• [What the task asks]:
Return the data below exactly, stopping after the line with "Go to third".

• [Records shown]:
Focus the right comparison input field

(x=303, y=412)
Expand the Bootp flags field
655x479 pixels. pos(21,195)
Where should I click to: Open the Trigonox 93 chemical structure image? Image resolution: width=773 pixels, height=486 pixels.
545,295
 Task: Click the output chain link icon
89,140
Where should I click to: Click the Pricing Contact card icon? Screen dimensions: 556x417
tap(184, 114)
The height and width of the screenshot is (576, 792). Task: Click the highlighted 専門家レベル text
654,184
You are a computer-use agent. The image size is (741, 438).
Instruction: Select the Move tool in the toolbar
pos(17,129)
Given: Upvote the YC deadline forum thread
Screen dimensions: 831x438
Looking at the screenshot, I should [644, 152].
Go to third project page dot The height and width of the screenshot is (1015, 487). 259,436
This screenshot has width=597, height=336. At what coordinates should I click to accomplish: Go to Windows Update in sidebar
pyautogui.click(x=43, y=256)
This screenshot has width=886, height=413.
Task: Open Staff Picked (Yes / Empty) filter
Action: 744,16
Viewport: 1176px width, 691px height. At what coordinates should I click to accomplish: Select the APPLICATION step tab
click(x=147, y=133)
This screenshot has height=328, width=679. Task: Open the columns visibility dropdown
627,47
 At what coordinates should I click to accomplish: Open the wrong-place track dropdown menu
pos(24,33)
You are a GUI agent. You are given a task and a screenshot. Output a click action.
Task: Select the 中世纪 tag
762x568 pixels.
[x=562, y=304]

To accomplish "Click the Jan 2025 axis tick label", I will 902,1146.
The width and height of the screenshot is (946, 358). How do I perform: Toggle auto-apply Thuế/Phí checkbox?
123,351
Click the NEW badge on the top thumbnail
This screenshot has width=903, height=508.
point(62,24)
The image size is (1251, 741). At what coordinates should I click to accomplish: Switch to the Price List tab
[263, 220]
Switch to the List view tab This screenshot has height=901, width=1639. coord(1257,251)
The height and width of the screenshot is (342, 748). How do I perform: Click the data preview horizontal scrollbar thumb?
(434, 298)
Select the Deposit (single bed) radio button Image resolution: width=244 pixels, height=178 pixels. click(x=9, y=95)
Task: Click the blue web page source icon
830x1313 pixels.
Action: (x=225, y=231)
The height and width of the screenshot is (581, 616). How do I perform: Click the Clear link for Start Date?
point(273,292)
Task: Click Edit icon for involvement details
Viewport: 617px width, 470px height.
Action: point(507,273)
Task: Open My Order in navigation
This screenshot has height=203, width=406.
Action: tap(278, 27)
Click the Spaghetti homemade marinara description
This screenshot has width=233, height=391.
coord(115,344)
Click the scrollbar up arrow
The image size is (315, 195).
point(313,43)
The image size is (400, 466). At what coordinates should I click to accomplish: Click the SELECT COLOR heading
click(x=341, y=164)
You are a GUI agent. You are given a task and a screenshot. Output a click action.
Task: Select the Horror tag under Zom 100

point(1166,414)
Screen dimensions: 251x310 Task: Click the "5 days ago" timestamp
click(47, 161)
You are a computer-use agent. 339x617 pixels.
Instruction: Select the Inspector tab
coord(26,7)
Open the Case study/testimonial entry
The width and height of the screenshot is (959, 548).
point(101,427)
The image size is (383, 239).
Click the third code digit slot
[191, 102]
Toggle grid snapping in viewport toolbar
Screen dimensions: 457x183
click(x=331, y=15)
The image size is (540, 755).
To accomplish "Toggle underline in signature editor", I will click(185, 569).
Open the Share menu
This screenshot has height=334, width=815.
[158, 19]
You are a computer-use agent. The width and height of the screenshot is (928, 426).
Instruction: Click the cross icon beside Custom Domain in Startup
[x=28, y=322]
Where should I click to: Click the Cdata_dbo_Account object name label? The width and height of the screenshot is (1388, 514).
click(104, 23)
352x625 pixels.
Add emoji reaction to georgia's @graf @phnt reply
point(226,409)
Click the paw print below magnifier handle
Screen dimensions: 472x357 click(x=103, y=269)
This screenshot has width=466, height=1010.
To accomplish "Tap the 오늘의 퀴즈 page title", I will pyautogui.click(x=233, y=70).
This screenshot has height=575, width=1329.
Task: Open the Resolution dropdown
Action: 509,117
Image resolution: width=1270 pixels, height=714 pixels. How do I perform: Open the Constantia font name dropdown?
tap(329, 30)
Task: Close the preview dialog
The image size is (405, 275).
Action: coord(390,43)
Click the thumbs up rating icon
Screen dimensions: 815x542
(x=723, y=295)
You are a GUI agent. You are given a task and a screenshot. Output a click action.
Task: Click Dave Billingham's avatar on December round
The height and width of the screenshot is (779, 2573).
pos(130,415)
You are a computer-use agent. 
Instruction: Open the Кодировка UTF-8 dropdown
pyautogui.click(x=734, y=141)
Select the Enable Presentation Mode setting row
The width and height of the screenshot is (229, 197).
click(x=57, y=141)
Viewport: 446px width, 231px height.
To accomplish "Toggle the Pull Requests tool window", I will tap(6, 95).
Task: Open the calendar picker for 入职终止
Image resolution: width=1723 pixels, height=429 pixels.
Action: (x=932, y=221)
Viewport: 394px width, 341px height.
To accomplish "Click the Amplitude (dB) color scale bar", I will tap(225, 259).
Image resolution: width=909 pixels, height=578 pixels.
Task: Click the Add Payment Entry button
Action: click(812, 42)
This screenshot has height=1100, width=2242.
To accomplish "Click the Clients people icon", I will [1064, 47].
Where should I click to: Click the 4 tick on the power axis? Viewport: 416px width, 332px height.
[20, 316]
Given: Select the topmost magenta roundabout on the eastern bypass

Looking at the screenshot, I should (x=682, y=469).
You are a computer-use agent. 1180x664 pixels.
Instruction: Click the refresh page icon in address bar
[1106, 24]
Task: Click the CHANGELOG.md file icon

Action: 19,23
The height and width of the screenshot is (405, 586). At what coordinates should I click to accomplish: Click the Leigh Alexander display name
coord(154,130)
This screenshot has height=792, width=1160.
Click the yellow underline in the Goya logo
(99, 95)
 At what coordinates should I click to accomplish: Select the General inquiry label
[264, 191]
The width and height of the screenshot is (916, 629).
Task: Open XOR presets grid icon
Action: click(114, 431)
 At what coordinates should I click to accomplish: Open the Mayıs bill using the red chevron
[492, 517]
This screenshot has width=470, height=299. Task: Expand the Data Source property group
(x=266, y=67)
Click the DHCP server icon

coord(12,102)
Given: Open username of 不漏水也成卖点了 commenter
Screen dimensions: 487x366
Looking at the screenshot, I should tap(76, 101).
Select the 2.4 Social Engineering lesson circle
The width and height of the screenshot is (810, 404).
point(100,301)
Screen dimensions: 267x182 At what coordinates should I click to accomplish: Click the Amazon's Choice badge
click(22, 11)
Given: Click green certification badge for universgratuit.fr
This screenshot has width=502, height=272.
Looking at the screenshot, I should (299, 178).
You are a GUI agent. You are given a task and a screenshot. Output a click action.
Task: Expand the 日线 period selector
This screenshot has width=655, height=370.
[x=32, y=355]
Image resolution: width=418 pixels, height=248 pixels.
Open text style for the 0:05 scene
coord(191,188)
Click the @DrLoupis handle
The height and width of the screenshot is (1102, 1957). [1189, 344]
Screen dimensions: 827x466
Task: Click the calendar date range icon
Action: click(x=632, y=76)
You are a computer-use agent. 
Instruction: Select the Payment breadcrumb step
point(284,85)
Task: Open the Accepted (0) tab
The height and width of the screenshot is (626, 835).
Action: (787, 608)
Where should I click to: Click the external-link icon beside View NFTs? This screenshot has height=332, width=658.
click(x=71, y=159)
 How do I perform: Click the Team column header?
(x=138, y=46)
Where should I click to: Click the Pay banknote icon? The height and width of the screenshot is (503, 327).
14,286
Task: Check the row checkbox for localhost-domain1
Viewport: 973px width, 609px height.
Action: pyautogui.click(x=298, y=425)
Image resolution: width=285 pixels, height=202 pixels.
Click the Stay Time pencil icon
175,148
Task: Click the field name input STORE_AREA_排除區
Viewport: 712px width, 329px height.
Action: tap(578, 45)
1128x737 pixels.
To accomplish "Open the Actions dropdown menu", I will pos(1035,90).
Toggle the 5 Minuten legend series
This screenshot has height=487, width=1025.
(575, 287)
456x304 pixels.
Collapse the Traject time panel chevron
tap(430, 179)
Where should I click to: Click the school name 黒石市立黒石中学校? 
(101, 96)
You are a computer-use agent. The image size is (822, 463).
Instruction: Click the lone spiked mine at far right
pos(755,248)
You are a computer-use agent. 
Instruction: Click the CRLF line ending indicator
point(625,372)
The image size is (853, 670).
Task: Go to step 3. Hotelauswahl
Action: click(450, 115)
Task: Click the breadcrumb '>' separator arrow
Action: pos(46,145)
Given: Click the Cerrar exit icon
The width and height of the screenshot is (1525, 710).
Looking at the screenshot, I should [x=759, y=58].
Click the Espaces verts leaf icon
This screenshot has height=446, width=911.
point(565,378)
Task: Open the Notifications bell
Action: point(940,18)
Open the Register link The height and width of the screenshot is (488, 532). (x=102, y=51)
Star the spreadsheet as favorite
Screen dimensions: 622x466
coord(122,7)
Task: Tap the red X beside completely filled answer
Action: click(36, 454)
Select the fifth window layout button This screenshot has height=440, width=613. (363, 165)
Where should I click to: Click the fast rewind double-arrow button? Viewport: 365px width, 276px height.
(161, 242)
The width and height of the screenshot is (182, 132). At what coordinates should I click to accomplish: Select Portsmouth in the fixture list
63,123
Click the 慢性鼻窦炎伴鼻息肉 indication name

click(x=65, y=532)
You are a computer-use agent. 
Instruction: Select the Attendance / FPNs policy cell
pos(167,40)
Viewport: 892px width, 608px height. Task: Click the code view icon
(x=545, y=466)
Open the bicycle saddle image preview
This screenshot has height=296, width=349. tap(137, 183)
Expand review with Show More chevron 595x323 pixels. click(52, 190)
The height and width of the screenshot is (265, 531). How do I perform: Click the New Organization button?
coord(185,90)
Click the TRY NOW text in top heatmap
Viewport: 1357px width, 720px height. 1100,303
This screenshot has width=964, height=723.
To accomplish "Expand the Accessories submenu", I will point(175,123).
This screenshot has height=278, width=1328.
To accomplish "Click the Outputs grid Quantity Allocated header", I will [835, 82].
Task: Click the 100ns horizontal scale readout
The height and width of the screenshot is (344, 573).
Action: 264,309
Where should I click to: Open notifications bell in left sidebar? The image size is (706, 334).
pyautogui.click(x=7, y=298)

• [Written response]:
Focus the right comparison input field

(x=303, y=412)
Expand the Bootp flags field
655x479 pixels. pos(21,195)
Where should I click to: Open the Trigonox 93 chemical structure image? Image resolution: width=773 pixels, height=486 pixels.
545,295
 Task: Click the output chain link icon
89,140
Where should I click to: Click the Pricing Contact card icon? Screen dimensions: 556x417
tap(184, 114)
The height and width of the screenshot is (576, 792). Task: Click the highlighted 専門家レベル text
654,184
You are a computer-use agent. The image size is (741, 438).
Instruction: Select the Move tool in the toolbar
pos(17,129)
Given: Upvote the YC deadline forum thread
Screen dimensions: 831x438
Looking at the screenshot, I should [644, 152].
Go to third project page dot The height and width of the screenshot is (1015, 487). 259,436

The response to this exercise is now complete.